Of the lines in the material below, print only those from the one containing "Click the green" to the one containing "This screenshot has width=303, height=182.", ends included, exactly as written and without pictures.

[Source material]:
%%

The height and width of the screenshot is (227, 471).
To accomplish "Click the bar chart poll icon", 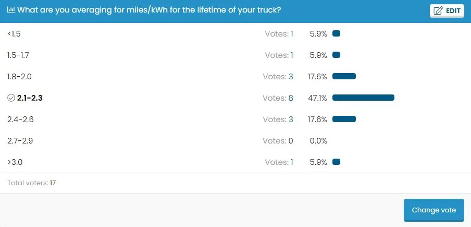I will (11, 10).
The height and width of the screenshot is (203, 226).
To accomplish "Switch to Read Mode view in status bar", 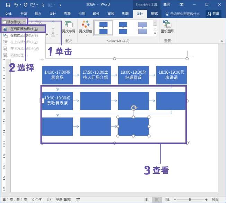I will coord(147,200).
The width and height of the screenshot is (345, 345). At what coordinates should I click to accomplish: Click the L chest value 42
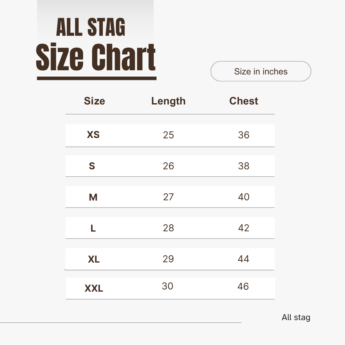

%%
%%

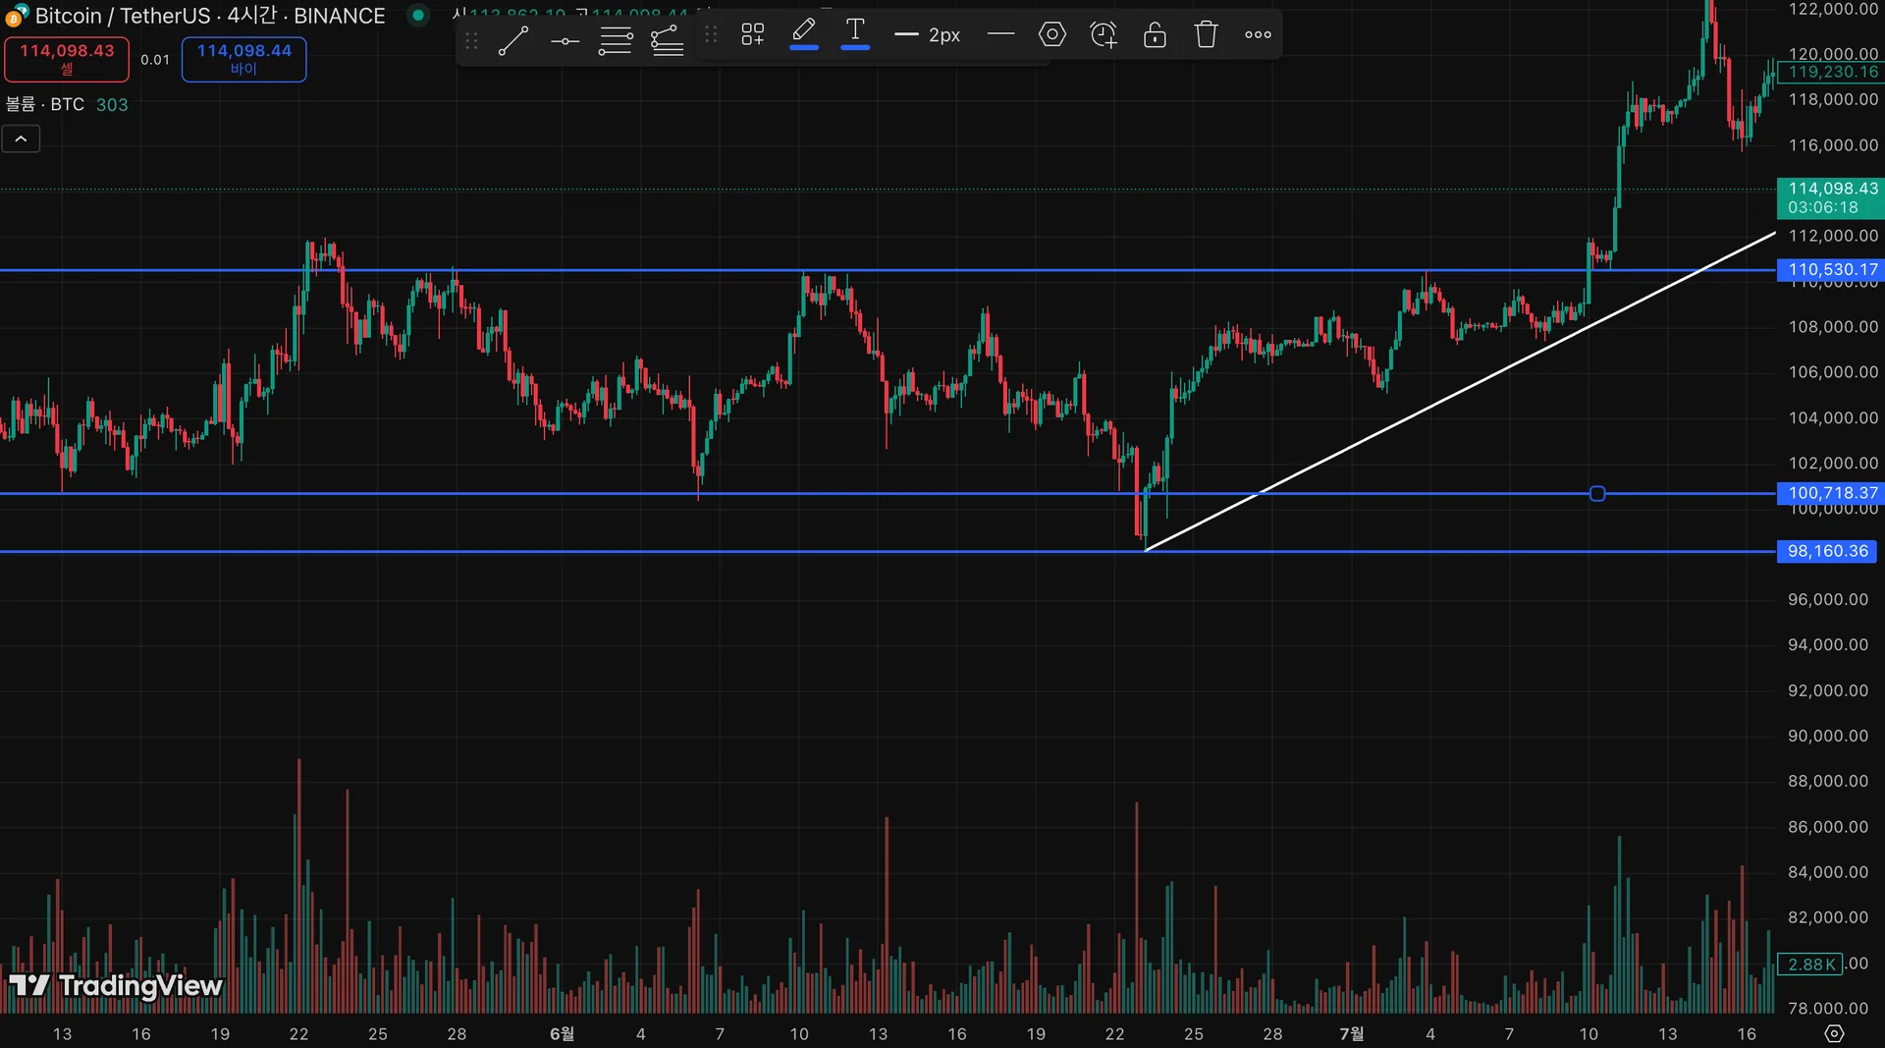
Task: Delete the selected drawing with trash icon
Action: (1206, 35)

%%
%%

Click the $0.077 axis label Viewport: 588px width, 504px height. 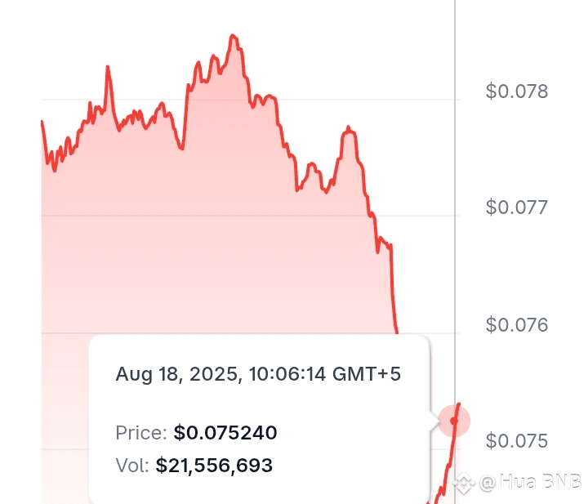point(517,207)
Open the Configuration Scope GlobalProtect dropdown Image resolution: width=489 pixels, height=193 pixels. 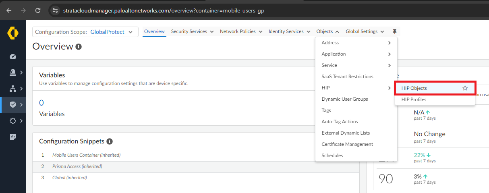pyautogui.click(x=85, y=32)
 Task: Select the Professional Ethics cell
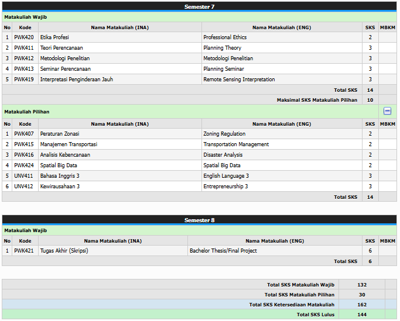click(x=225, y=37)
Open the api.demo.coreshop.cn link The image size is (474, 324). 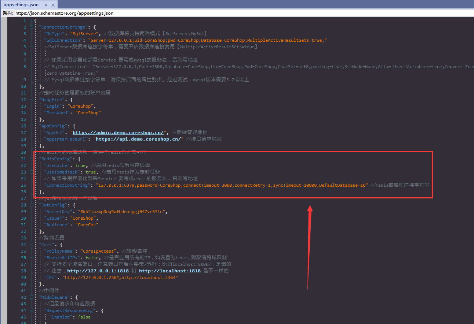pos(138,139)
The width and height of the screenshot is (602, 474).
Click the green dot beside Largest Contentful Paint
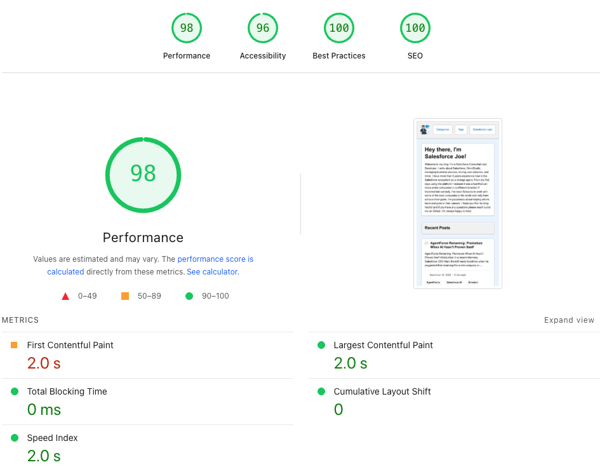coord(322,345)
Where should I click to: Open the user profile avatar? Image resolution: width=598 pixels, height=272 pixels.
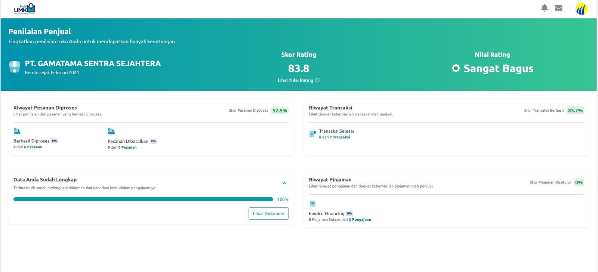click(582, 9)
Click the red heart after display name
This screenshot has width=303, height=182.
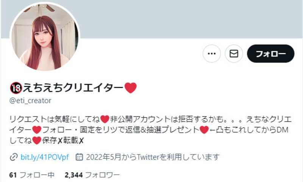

%%

[Output of the exercise]:
Click the green dot beside Largest Contentful Paint
coord(322,345)
Where should I click to: Open the user profile avatar? Image resolution: width=598 pixels, height=272 pixels.
click(582, 9)
Click the red heart after display name
This screenshot has width=303, height=182.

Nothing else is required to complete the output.